EXTRAIT:
****************

Par un mémoire en défense, enregistré le 1er février 2018, le ministre de l'action et des comptes publics conclut au rejet de la requête.

Il soutient que les moyens soulevés par la société requérante ne sont pas fondés.

Le ministre de l'action et des comptes publics a produit un nouveau mémoire le 19 juin 2018, qui n'a pas été communiqué.

Vu les autres pièces du dossier.

Vu :

- la directive 2006/112/CE du Conseil en date du 28 novembre 2006 ;

- le code monétaire et financier ;

- le code général des impôts et le livre des procédures fiscales ;

- le code de justice administrative.

La présidente de la Cour a désigné Mme Paix, présidente assesseure, pour présider la formation de jugement en cas d'absence ou d'empêchement de Mme Mosser, présidente de la 3ème chambre, en application de l'article R. 222-26 du code de justice administrative.

Les parties ont été régulièrement averties du jour de l'audience.

Ont été entendus au cours de l'audience publique :

- le rapport de Mme Courbon,

- les conclusions de M. Ouillon, rapporteur public,

- et les observations de Me A..., représentant la SARL TMR International.

Considérant ce qui suit :

1. La SARL TMR International a fait l'objet d'une vérification de comptabilité, à l'issue de laquelle l'administration a procédé à des rectifications en matière d'impôt sur les sociétés et de taxe sur la valeur ajoutée au titre des exercices clos en 2009 et 2010. Elle relève appel du jugement du 22 septembre 2017 par lequel le tribunal administratif de Marseille a refusé de prononcer la décharge des compléments d'imposition auxquels elle a ainsi été assujettie.

Sur la régularité du jugement contesté :

2. Aux termes de l'article R. 197-3 du livre des procédures fiscales : " Toute réclamation doit à peine d'irrecevabilité : / a) Mentionner l'imposition contestée ; / b) Contenir l'exposé sommaire des moyens et les conclusions de la partie ; / c) Porter la signature manuscrite de son auteur ; à défaut l'administration invite par lettre recommandée avec accusé de réception le contribuable à signer la réclamation dans un délai de trente jours ; / d) Etre accompagnée soit de l'avis d'imposition, d'une copie de cet avis ou d'un extrait du rôle, soit de l'avis de mise en recouvrement ou d'une copie de cet avis ( ...) / La réclamation peut être régularisée à tout moment par la production de l'une des pièces énumérées au d. / (...) ". Aux termes de l'article R. 200-2 du même livre : " (...) / Le demandeur ne peut contester devant le tribunal administratif des impositions différentes de celles qu'il a visées dans sa réclamation à l'administration. / Les vices de forme prévus aux a, b, et d de l'article R. 197-3 peuvent, lorsqu'ils ont motivé le rejet d'une réclamation par l'administration, être utilement couverts dans la demande adressée au tribunal administratif. / (...) ".

****************

LISTE DU MATÉRIEL:
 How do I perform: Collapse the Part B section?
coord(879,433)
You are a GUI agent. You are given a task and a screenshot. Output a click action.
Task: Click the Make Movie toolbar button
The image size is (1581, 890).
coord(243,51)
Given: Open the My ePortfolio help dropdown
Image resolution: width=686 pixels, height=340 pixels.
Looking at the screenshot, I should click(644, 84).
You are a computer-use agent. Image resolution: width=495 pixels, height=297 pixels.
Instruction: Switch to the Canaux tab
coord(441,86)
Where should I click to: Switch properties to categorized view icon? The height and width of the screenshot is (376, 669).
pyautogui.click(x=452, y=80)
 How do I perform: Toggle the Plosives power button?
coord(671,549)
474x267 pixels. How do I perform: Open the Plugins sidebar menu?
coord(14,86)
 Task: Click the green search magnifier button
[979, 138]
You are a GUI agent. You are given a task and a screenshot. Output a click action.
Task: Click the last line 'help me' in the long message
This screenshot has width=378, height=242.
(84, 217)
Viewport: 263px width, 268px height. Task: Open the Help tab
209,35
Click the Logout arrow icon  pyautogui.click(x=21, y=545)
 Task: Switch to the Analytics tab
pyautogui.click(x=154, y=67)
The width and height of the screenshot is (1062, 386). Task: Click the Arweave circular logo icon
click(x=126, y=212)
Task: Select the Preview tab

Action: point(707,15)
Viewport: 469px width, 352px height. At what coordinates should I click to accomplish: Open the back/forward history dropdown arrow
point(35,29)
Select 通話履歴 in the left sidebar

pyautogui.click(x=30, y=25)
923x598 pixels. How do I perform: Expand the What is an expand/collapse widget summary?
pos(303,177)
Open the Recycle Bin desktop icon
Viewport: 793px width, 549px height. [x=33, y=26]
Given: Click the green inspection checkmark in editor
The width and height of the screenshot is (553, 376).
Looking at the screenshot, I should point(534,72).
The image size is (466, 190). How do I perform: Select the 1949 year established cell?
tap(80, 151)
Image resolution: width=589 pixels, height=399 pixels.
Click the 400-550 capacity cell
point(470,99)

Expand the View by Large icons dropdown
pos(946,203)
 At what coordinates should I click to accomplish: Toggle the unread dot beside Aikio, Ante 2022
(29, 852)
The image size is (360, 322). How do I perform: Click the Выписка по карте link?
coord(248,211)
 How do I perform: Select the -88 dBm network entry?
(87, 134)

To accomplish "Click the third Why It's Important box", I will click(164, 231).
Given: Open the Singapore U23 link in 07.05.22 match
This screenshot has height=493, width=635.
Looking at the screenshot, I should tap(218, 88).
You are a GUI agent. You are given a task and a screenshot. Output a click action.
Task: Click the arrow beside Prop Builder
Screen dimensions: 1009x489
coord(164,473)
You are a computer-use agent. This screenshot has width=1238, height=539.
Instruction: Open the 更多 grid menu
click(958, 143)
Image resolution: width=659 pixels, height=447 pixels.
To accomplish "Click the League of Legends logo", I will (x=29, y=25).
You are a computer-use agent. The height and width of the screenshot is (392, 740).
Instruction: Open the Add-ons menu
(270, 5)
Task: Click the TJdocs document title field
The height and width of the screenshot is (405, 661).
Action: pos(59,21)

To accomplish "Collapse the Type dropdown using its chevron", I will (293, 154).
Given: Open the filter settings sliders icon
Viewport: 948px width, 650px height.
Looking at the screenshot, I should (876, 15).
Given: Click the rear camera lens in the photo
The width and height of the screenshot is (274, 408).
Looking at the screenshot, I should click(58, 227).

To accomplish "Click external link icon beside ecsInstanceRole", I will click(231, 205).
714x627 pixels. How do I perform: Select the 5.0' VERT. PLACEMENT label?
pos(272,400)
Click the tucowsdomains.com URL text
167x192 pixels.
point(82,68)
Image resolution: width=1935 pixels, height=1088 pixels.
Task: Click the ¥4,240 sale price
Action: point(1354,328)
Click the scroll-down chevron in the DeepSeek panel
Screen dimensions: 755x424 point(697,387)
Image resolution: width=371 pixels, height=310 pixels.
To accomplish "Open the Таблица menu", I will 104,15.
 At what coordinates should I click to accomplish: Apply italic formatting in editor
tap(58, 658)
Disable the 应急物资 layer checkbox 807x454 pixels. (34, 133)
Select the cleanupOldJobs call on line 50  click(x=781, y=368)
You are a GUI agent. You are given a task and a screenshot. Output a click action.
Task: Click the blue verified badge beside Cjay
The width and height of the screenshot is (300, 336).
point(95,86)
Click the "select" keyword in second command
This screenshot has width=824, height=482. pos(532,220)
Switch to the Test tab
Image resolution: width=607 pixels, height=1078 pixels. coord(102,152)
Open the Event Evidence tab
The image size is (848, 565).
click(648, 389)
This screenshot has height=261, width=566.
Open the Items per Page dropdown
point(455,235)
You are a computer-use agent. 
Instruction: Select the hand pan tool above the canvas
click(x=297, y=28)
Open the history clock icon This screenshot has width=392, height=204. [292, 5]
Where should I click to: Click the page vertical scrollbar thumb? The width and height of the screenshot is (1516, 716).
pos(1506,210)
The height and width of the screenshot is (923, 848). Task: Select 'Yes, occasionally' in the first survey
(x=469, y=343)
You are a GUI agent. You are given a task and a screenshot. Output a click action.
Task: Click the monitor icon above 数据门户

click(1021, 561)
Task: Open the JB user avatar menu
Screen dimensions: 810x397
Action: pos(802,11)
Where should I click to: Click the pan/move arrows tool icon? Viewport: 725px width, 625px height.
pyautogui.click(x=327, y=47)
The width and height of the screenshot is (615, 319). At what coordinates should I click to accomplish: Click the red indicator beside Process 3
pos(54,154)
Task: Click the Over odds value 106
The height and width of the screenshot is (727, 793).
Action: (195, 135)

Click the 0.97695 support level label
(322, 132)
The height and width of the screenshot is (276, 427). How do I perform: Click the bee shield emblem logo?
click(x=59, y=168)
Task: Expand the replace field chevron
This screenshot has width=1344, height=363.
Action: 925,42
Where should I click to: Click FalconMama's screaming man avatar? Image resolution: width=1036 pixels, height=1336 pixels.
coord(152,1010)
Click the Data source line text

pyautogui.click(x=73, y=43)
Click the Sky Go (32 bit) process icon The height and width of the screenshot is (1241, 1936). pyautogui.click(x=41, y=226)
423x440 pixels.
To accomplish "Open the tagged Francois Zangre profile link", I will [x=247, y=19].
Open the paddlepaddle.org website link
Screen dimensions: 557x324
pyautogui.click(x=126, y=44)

****************

CONSIGNE ÉCRITE 1:
D'après l'extrait, à quelle date le tribunal administratif de Marseille a-t-il rendu le jugement dont la SARL TMR International relève appel ?
CONSIGNE ÉCRITE 2:
Recopiez le passage de l'extrait qui commence par « - le code de » et se poursuit jusqu'à « jour de l'audience. ».

RÉPONSE À LA CONSIGNE 1:
Le 22 septembre 2017.

RÉPONSE À LA CONSIGNE 2:
- le code de justice administrative.

La présidente de la Cour a désigné Mme Paix, présidente assesseure, pour présider la formation de jugement en cas d'absence ou d'empêchement de Mme Mosser, présidente de la 3ème chambre, en application de l'article R. 222-26 du code de justice administrative.

Les parties ont été régulièrement averties du jour de l'audience.